The History of a "Grand Cru"
The Rocche dell’Annunziata is one of the most important hills cultivated of the Barolo region – indeed in the world. This Cru is the most important part of the territory once known as Marcenasco and already documented in 1194, when it belonged to the Benedictine Abbey of San Martino in La Morra. In the last few decades the Cru’s boundaries were gradually enlarged – leading to some heated discussions – especially in the eastern part, looking towards La Morra itself. As a result, ‘Rocche dell’Annunziata’ has become a pretty large Crus in the Barolo region, covering about 30 hectares (74 acres), including all the parcels up to the hamlet of Boiolo in the west, and to the road from Annunziata village to La Morra.

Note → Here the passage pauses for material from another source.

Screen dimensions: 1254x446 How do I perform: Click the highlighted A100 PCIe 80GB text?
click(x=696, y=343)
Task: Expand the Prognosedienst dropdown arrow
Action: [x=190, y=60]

The importance of this Cru is shown by how many great producers have vines here: Lorenzo Accomasso, Erbaluna, Rocche Costamagna, Franco Molino, Mario Gagliasso, Paolo Scavino, Roberto Voerzio, Bartolo Mascarello, Aurelio Settimo, Renato Ratti, Renato Corino, Mauro Veglio, Andrea Oberto, Fratelli Revello, plus other private owners who do not wish it to be known that they have vines there, since they do not bottle and label under their own name, or simply sell grapes.
Barolo Rocche dell’Annunziata DOCG
Our Barolo Rocche dell’Annunziata is the soul of Trediberri, the cornerstone of the entire project.
The exceptional terroir and extremely limited quantity produced spurs us to consider every tiny detail, with the aim of producing a wine of a quality that this vineyard deserves. The first vintages we produced were dictated by the tiny quantity of grapes and hence the need to age the wine in small barrels. With the increase in vineyard at our disposal, we are now able to age the Rocche dell’Annunziata in a single botte of 25hl (2,500 litres/660 gallons) made from Slavonian oak by Garbellotto. This means that the focus of the wine is purity of fruit and clarity of the aromas. The wine is fermented in a single cement tank of 50hl (5,000 itres/1,320 gallons) with an initial inoculation using a specific pied de cuve already under fermentation. We pump-over 5-6 time per day for the first week, and 2-3 times per day for the rest of the fermentation and maceration. The length of skin contact varies between 3 and 4 weeks depending upon the quality of the grapes and the thickness of the skins. It then ages for 20 to 24 months in wood, with 1-2 rackings per year, is fined with Bentonite if needed and bottled without filtration.
Our Barolo Rocche dell’Annunziata is packaged and sold exclusively in wooden six-boxes and a few magnums – typically 24-30.